We meet Jersey upon his release from his final brain injury hospital. He's headed home to the real world, where life will be much harder. Immediately, we're captured by Jersey's sardonic narration that shows through the pieces of his personality that survived his injury at the same time as it shows how his thought patterns are terribly altered and difficult to focus after the fact. He mocks his mom and his doctor and their favorite repeated phrases, is haunted by the ghost of his former overachieving self, "Jersey Before," and rails against his minder at school, the unfortunately named Ms.

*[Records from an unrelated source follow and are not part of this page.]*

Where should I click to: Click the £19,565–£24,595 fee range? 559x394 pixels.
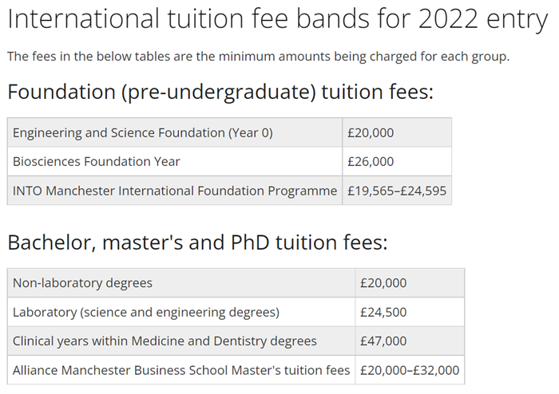pos(397,191)
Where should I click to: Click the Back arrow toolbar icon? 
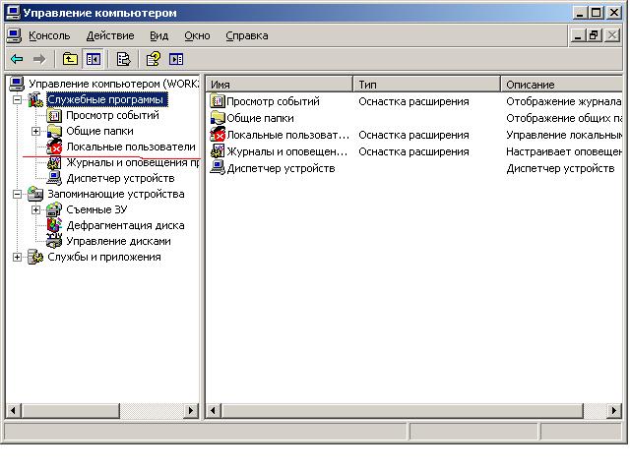click(17, 59)
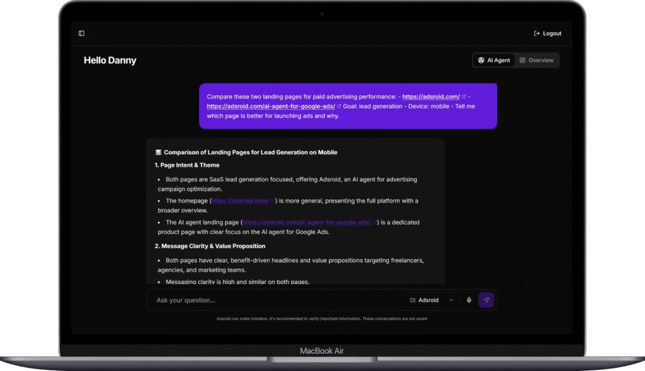Image resolution: width=645 pixels, height=371 pixels.
Task: Open AI agent landing page link in response
Action: 306,223
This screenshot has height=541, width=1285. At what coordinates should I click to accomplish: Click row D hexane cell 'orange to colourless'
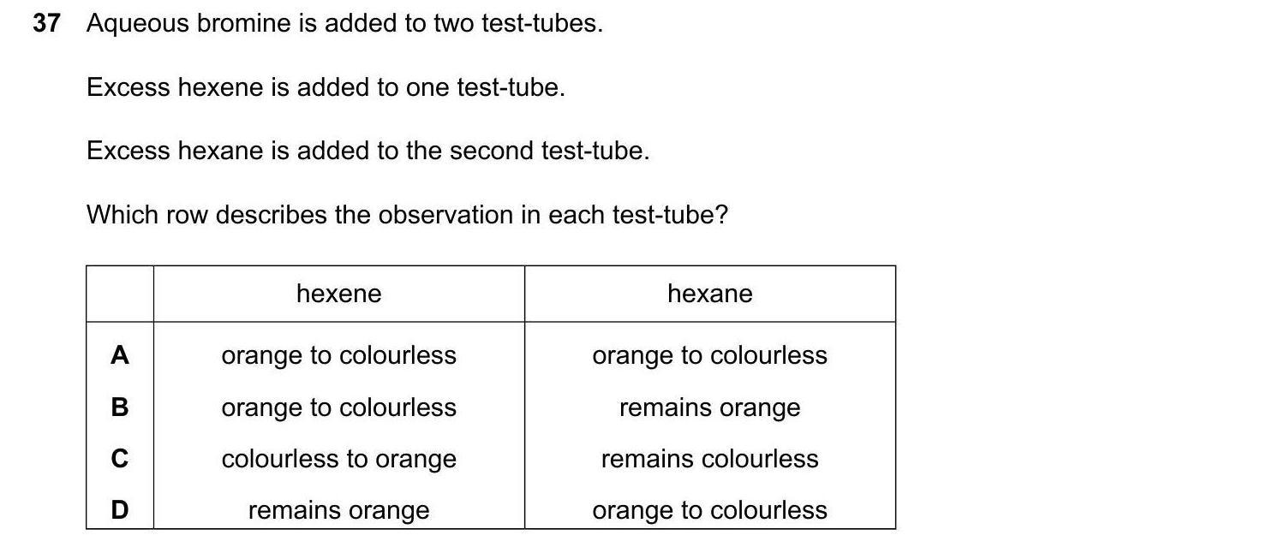click(709, 510)
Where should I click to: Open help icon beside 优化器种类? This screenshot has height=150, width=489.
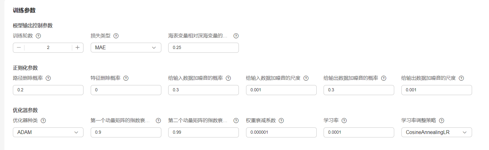click(43, 121)
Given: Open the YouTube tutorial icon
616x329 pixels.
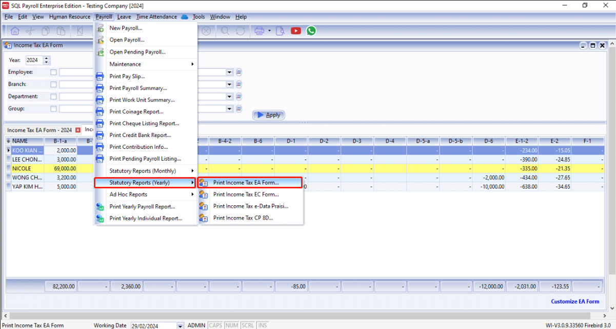Looking at the screenshot, I should (296, 31).
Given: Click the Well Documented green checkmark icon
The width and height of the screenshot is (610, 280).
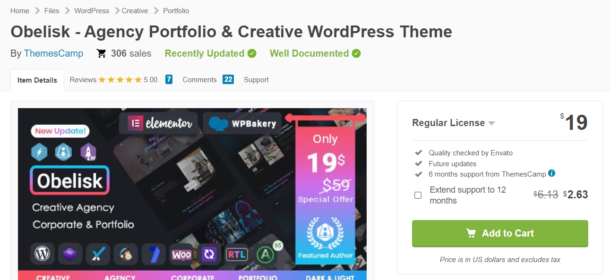Looking at the screenshot, I should (x=356, y=53).
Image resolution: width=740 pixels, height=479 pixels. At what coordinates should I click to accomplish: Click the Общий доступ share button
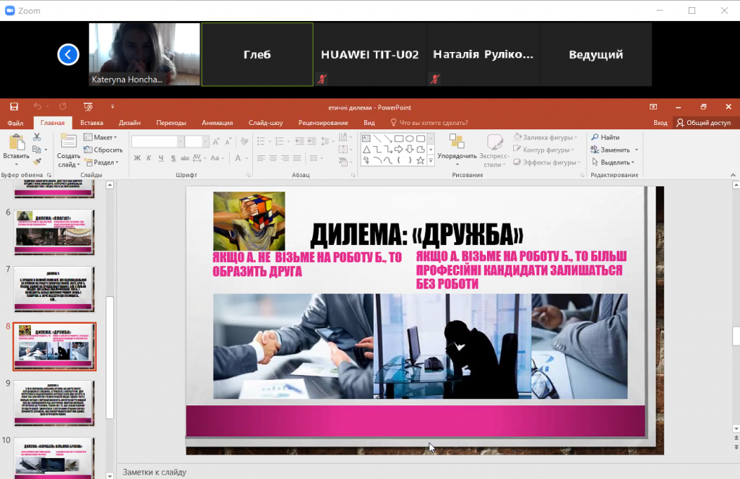click(x=703, y=123)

Wenchel who he quickly nicknames "the Wench." Despite the brain damage that alters his way of thinking and makes his mind cluttered with all sorts of unrelated words that seem to get stuck in his thoughts and repeat over and over, Jersey's narration is clear-eyed and revealing of himself and of the people around him.

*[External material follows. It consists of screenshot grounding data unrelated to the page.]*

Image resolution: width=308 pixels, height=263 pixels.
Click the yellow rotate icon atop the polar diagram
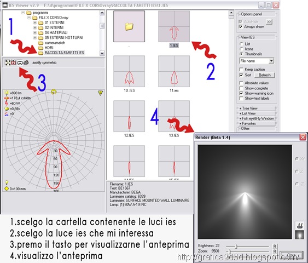point(54,92)
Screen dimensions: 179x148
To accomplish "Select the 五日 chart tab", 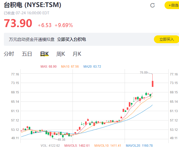I will pos(27,54).
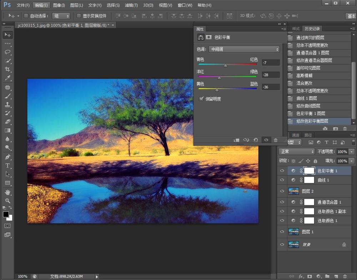Enable the 自动选择 checkbox
Viewport: 357px width, 280px height.
coord(26,16)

Vaught, a neuropsychologist by trade, has used her experience and expertise to write a terribly convincing story. Jersey is a compelling narrator and a sympathetic one. Despite the people he has hurt by trying to take his own life, Jersey's frustrations in bridging the thought to speech divide, his humiliation at his limitations, as well as his quest for the answers that don't come easily make it impossible for us not to feel his unbearable pain. Jersey's search for answers creates suspense that makes Trigger difficult to put down. Yet even as the plot moves toward its climax, Trigger asks us to consider suicide and its far-reaching repercussions and even forces us to consider, by way of Jersey's interactions, the variety of wrongheaded ways we "normal" people view and interact with the mentally handicapped ranging from fear and awkwardness to laughter to downright cruelty. So vivid and penetrating is this theme that cuts to the heart of our insecurities about our behavior around those that are "different" that even as I read it, I was unsure whether it was "right" or not to giggle at the absurd things that get stuck in Jersey's head that he repeats ceaselessly without meaning to, and whether I should feel bad if I did giggle.
Overall, Trigger is a profound, powerful, fast-moving story that asks all the right questions without ever resorting to preaching at us. Though marketed as YA, this book is well-worth reading for young and old alike.